Exercise directions: I need the lines below from the one with "Protección de datos (solicitud) (65, 2411)" down to the one with "nueva carrera armamentista (77, 1434)" reproduced exactly, both ends included, and nothing else.

Data excerpts:
..........

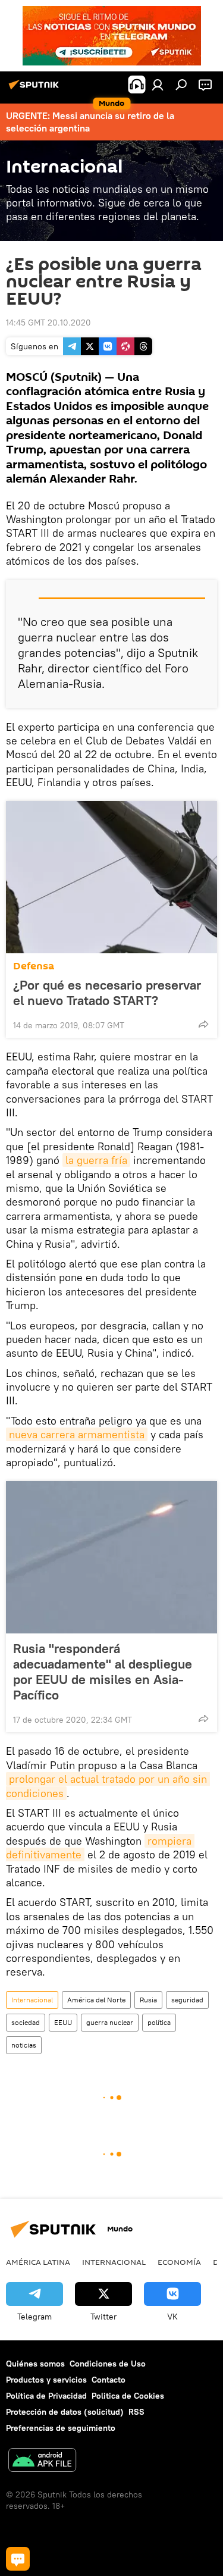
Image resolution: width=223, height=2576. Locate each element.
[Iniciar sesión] (157, 84)
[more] (203, 1024)
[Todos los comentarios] (18, 2559)
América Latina (38, 2261)
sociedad (25, 2022)
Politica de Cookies (128, 2395)
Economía (179, 2261)
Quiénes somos (35, 2363)
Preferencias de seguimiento (60, 2427)
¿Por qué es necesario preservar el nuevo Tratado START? (107, 992)
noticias (23, 2044)
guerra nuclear (109, 2022)
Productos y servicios (46, 2379)
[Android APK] (42, 2461)
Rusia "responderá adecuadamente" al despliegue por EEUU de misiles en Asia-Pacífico (102, 1671)
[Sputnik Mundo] (35, 89)
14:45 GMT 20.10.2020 (48, 322)
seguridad (187, 1999)
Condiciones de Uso (108, 2363)
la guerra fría (96, 1160)
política (159, 2022)
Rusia (148, 1999)
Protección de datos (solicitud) (65, 2411)
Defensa (33, 966)
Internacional (32, 1999)
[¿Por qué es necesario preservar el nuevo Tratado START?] (111, 877)
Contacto (108, 2379)
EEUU (63, 2022)
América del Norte (96, 1999)
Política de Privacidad (46, 2395)
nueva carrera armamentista (77, 1434)
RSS (136, 2411)
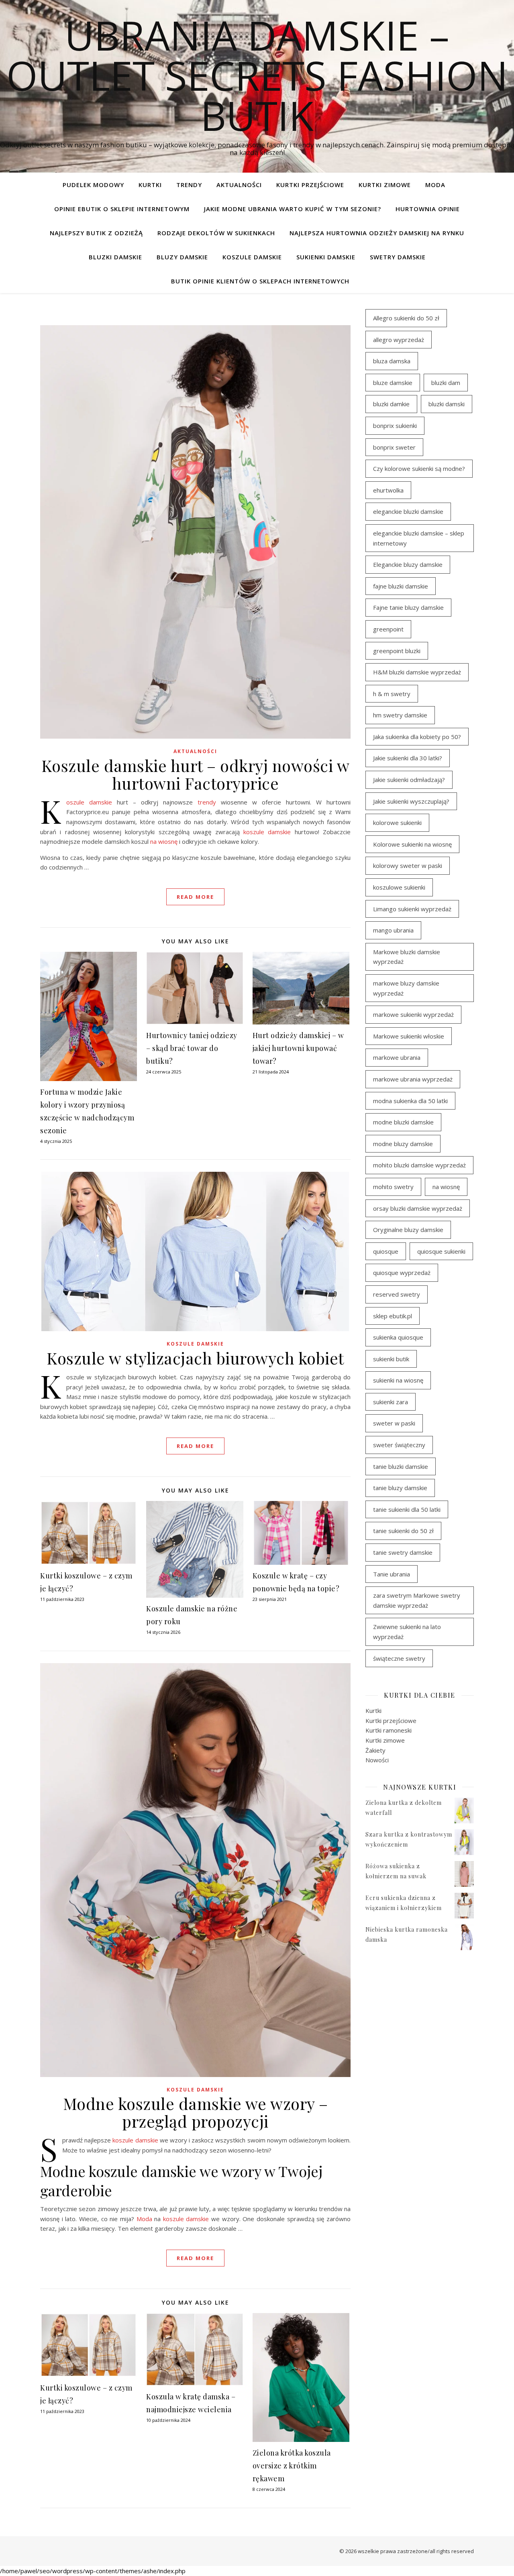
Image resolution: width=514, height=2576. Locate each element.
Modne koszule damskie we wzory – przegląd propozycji (195, 2112)
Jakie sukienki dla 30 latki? (407, 758)
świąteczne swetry (399, 1658)
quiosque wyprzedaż (401, 1273)
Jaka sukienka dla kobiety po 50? (417, 737)
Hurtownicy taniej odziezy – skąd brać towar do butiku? (191, 1048)
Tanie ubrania (391, 1574)
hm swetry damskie (400, 715)
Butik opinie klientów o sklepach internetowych (260, 281)
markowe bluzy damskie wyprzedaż (406, 988)
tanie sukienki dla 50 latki (407, 1509)
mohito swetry (393, 1187)
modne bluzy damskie (403, 1144)
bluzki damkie (391, 404)
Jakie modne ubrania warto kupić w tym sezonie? (292, 209)
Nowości (377, 1760)
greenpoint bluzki (396, 651)
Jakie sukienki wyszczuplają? (411, 801)
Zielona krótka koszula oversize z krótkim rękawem (292, 2465)
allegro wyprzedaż (398, 340)
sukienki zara (390, 1402)
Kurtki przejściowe (310, 185)
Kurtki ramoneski (388, 1730)
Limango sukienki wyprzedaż (412, 909)
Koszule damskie (252, 257)
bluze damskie (392, 383)
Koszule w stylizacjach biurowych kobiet (195, 1357)
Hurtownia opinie (428, 209)
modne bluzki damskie (403, 1122)
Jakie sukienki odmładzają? (409, 780)
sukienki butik (391, 1359)
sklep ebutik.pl (392, 1316)
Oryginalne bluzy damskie (408, 1230)
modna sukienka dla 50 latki (410, 1101)
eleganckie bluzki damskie (408, 511)
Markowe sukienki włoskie (408, 1036)
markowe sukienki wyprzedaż (413, 1014)
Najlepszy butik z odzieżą (96, 233)
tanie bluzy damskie (400, 1488)
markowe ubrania (396, 1057)
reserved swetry (396, 1294)
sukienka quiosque (398, 1337)
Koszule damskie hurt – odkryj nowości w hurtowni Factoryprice (195, 774)
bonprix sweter (394, 447)
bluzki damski (446, 404)
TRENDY (189, 185)
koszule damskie (267, 832)
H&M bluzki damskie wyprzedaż (417, 672)
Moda (435, 185)
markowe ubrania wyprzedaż (413, 1079)
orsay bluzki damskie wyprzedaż (417, 1208)
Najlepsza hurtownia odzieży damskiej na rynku (377, 233)
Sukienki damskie (325, 257)
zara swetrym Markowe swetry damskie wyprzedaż (416, 1600)
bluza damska (391, 361)
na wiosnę (163, 841)
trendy (207, 802)
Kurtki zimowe (385, 185)
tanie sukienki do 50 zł (403, 1531)
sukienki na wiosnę (398, 1380)
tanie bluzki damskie (400, 1466)
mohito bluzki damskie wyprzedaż (419, 1165)
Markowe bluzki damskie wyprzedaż (406, 957)
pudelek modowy (93, 185)
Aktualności (239, 185)
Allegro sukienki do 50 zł (406, 318)
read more (195, 896)
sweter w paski (394, 1423)
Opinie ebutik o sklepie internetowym (122, 209)
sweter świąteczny (399, 1445)
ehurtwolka (388, 490)
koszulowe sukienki (399, 887)
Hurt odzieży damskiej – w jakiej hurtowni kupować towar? (298, 1048)
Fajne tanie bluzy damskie (408, 607)
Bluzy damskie (182, 257)
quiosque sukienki (441, 1251)
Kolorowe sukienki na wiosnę (412, 844)
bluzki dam (445, 383)
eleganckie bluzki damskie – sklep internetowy (418, 538)
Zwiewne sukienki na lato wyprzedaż (407, 1632)
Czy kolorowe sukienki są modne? (419, 468)
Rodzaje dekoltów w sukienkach (216, 233)
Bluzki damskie (115, 257)
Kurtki (150, 185)
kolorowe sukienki (397, 823)
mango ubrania (393, 930)
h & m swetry (391, 694)
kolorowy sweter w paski (407, 865)
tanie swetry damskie (402, 1552)
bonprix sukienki (395, 426)
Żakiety (375, 1750)
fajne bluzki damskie (400, 586)
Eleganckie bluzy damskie (408, 564)
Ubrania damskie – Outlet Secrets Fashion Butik (257, 75)
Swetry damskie (398, 257)
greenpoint (388, 629)
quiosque (385, 1251)
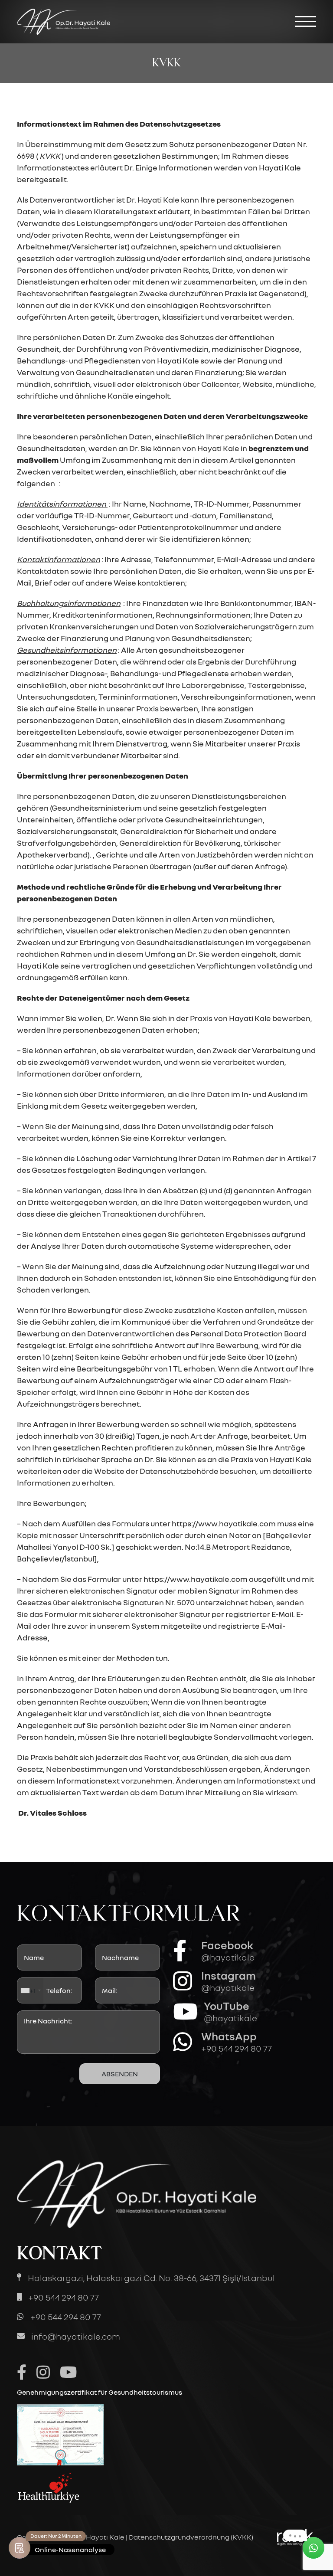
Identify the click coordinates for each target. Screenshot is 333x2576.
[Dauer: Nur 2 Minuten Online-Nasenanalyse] (19, 2548)
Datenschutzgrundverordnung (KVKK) (191, 2537)
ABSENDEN (119, 2073)
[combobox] (30, 1990)
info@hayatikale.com (75, 2336)
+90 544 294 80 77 (63, 2297)
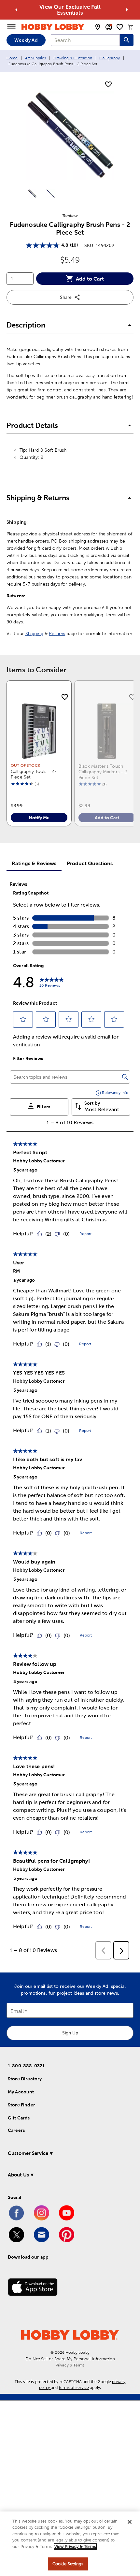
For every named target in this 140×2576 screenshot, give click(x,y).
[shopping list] (120, 27)
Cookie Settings (67, 2563)
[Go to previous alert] (16, 9)
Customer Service (28, 2153)
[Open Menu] (11, 27)
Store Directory (25, 2078)
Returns (57, 633)
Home (12, 58)
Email (17, 2011)
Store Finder (21, 2104)
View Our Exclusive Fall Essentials (69, 10)
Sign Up (70, 2032)
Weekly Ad (25, 40)
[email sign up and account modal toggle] (108, 27)
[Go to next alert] (126, 9)
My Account (21, 2091)
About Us (18, 2174)
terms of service (74, 2387)
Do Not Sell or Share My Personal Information (70, 2358)
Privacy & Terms (70, 2365)
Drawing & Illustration (72, 58)
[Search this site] (126, 40)
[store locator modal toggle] (97, 27)
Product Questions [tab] (90, 863)
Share (66, 297)
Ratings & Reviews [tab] (34, 863)
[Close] (129, 2522)
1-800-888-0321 (26, 2065)
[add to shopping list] (108, 84)
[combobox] (85, 40)
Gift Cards (19, 2117)
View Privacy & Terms (75, 2546)
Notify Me (39, 817)
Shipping (34, 633)
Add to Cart (90, 279)
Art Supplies (35, 58)
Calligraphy (109, 58)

..........

Result for this exercise:
Protección de datos (solicitud) (65, 2411)
Defensa (33, 966)
Internacional (32, 1999)
[¿Por qué es necesario preservar el nuevo Tratado START?] (111, 877)
Contacto (108, 2379)
EEUU (63, 2022)
América del Norte (96, 1999)
Política de Privacidad (46, 2395)
nueva carrera armamentista (77, 1434)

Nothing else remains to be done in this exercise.